Hergün temiz bir çorap giyin. Pamuklu ve yünlü çorapları tercih edin.
Ayakkabılarınızın çok rahat ve ayağınıza uygun olmasına dikkat edin. Uzun yürüyüşlerde
mutlaka yürüyüş için uygun olan spor ayakkabısı giyin. Fakat yüksek topuklu
ve dar ayakkabılardan kaçının. Burnu ya da arkası açık ayakkabı giymeyin.
Akşama doğru ayakklarınızda bir miktar şişme olur. Yeni ayakkabı alacaksanız bunu
mutlaka öğleden sonra alın.
Yeni ayakkabı aldıysanız, bunu önce evde ve kısa mesafelerde deneyin. Bu ayakkabının
rahatlığından emin olana dek yanınızda eski bir ayakkabınızı da taşıyın.
Ayakkabı ya da terliğinizi giymeden önce içinde yabancı cisim olup olmadığını
kontrol edin.
18. Nasırlar, su toplaması, siğiller
Ayakklarınızda nasır ya da sertleşmiş deri kısımları varsa bunları siz kesmeye
kalkmayın, farketmeden ayağınıza zarar verebilirsiniz. Ne yapmanız gerektiğini
doktorunuza danışın.
Ayağınız, ayağınızda içi su dolu kabarcıkların oluşmasına neden olduysa, bu
kabarcıkları asla patlatmayın. Üzerine bir parça antiseptik ilaç (tentürdiyot
v.b. ) dökeceğiniz gazlı bez yerleştirin. Eğer bu kabarcık kendiliğinden patladıysa
ve akıntısı varsa hemen doktorunuza başvurun.

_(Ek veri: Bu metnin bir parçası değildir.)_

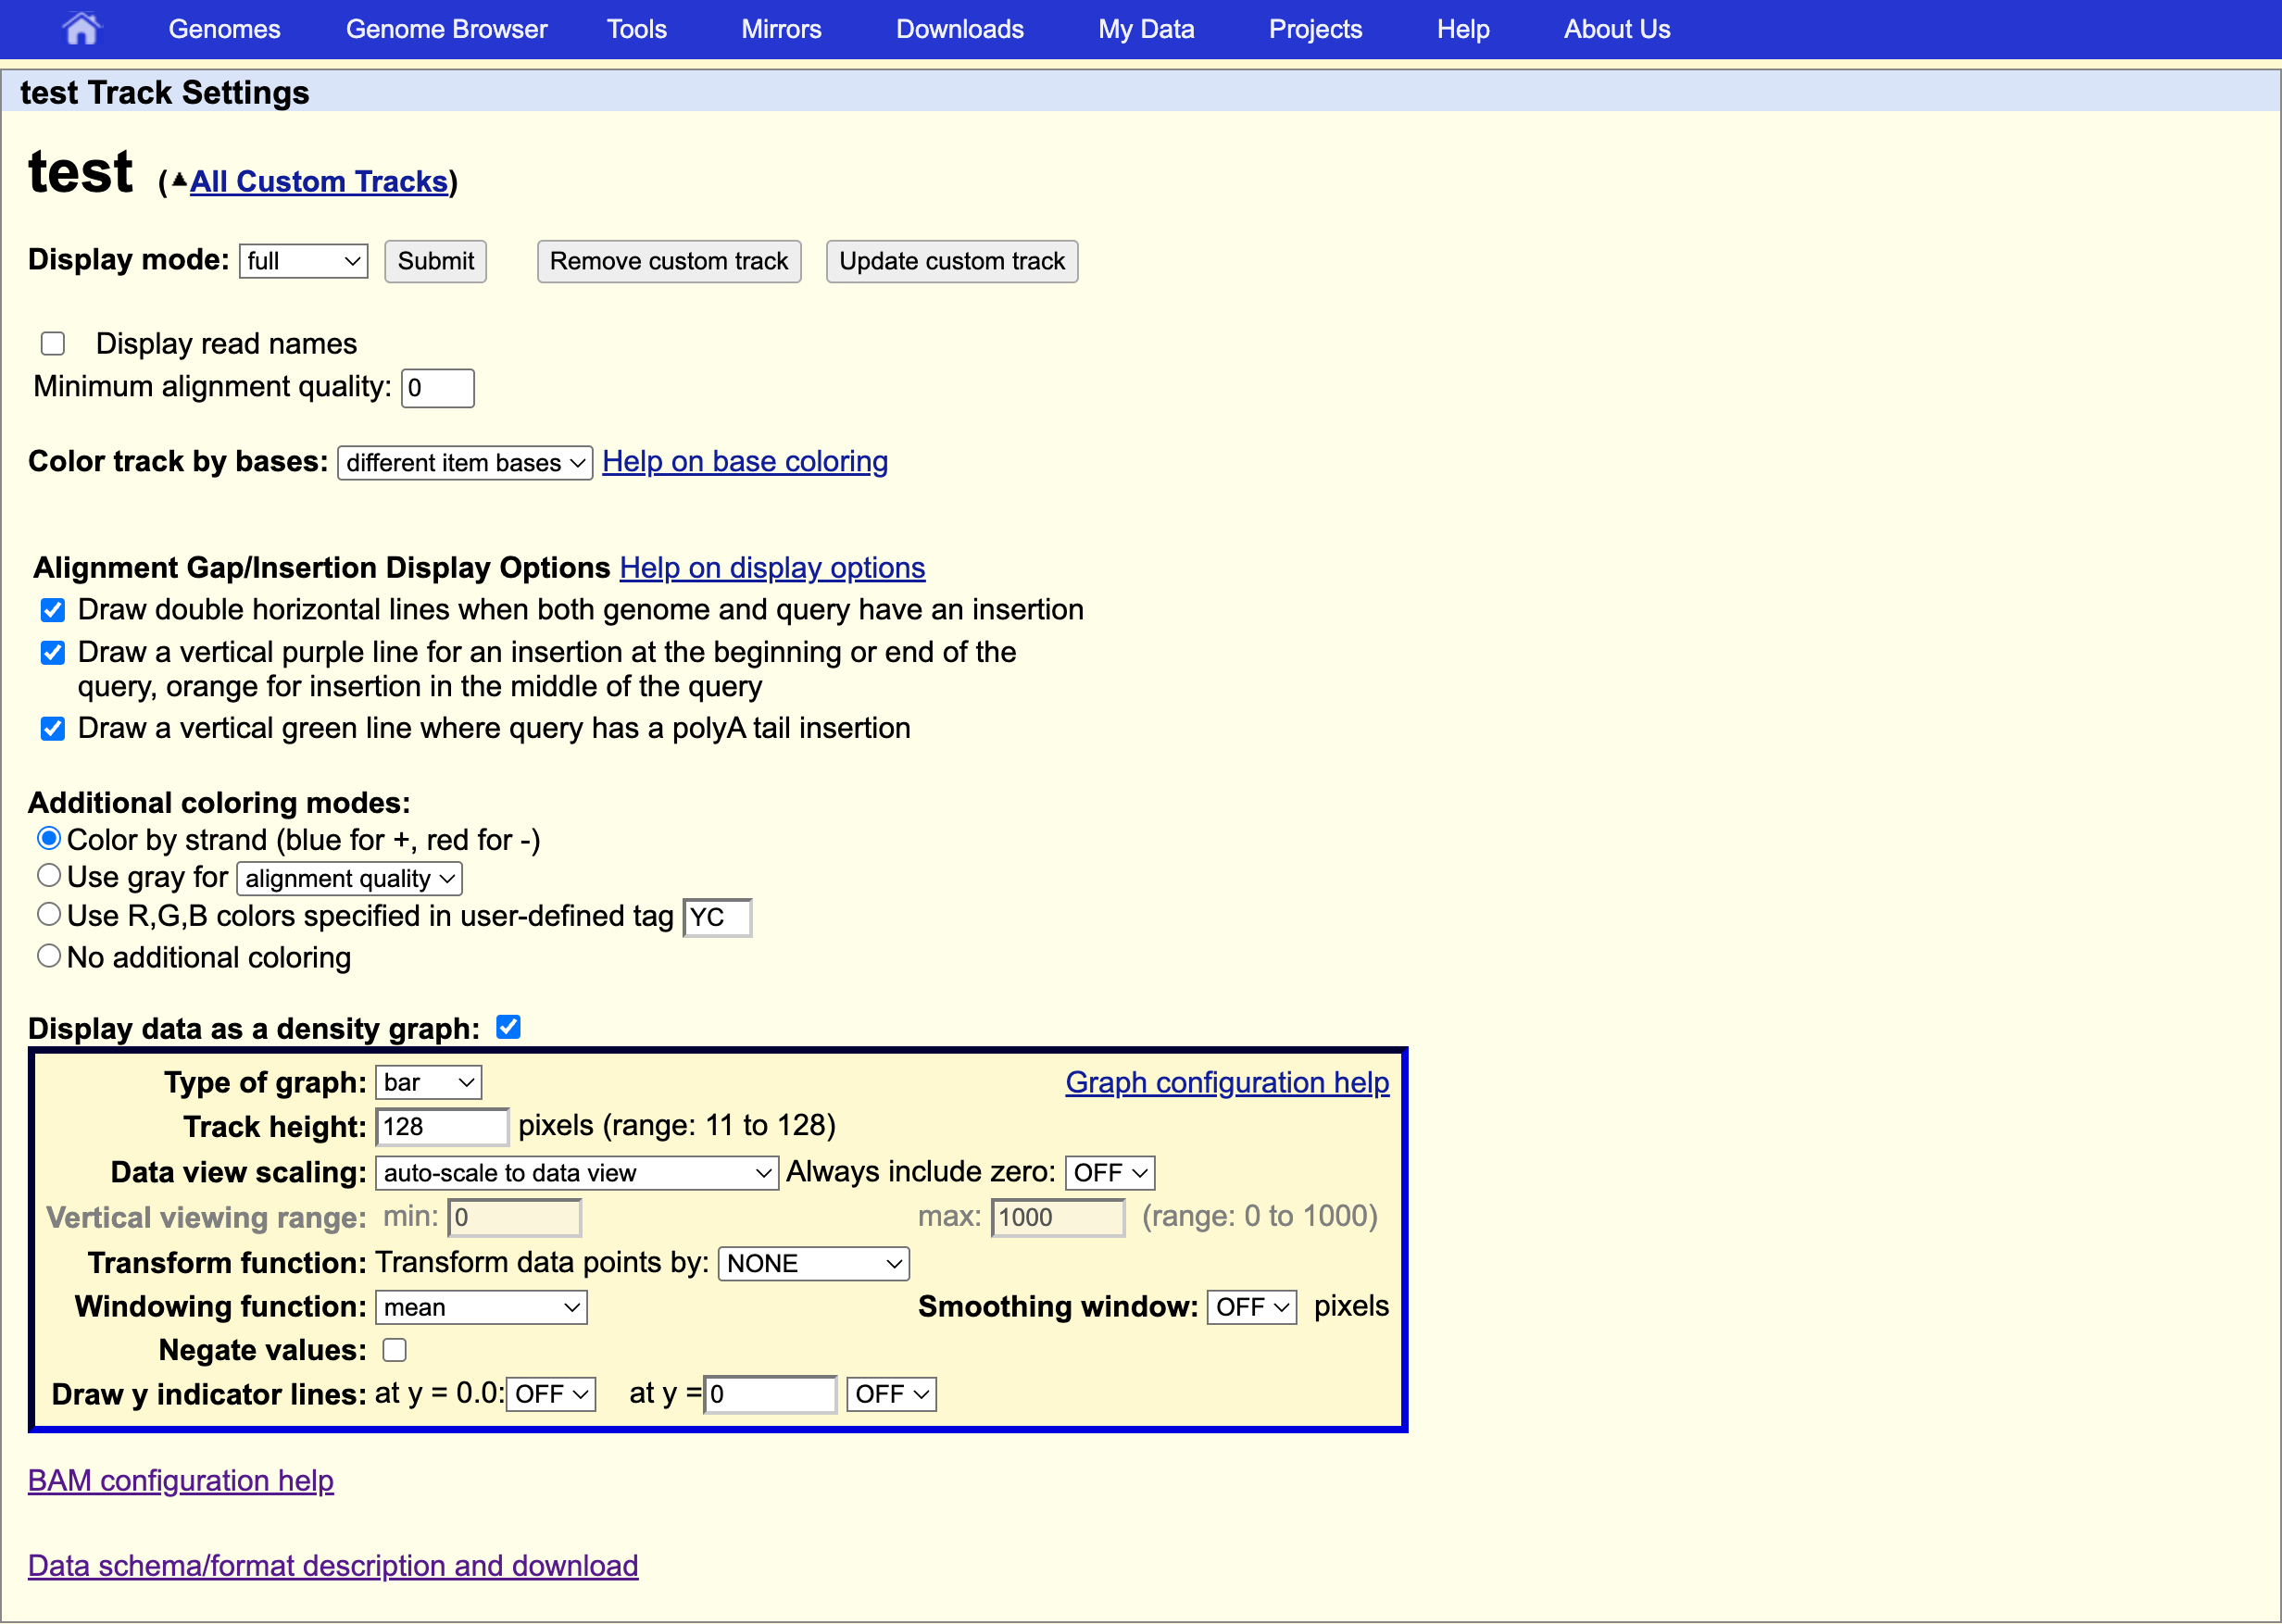The width and height of the screenshot is (2282, 1624).
Task: Open Graph configuration help link
Action: [x=1227, y=1082]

Siğil, bir tür enfeksiyondur. Ayağınızda siğil oluştuysa ilerlemeden tedavisi
için doktorunuza başvurun.
Ayağınızda farkedeceğiniz her türlü renk değişikliğini, lekeyi ya da kaşıntıyı
derhal doktorunuza bildirin
1. tarif
Pelin otu, sinirli yaprak, böğürtlen kökü, okaliptus yaprağı, ada çayı,
kantaron çiçeği, ceviz yaprağı, dut yaprağı, kuzu kulağı, mersin
yaprağı, kekik otu, arpa, kırk kilit otu, ardıç tohumu, üvez yaprağı,
altun ot, kuşburnu, labada,Hint bamyası çiçeği (hibiscus),
harmanlanıp çay olarak kaynatılır içilir.
2. tarif
Hibiscus ( Bilinen adı Mekke gülü) bol limonlu soğuk olarak içilir
3. tarif
Yahudi baklası dövülüp toz halinde yutulur, tohumu suda yumuşulatılarak sabah ve akşam 10 tane yenir.
4. tarif
100 gr. tarçın
100 gr. anason
50 gr. kişniş
100 gr keçi boynuzu unu ile harmanlanıp kahve biçiminde içilir.
5. tarif
100 gr. mersin yaprağı
100 gr. Hint bamyası çiçeği
100 gr. zahter (kekik)
50 gr karabaş otu
50 gr. pelin otu
karıştırılarak az miktarda kaynatılır içilir.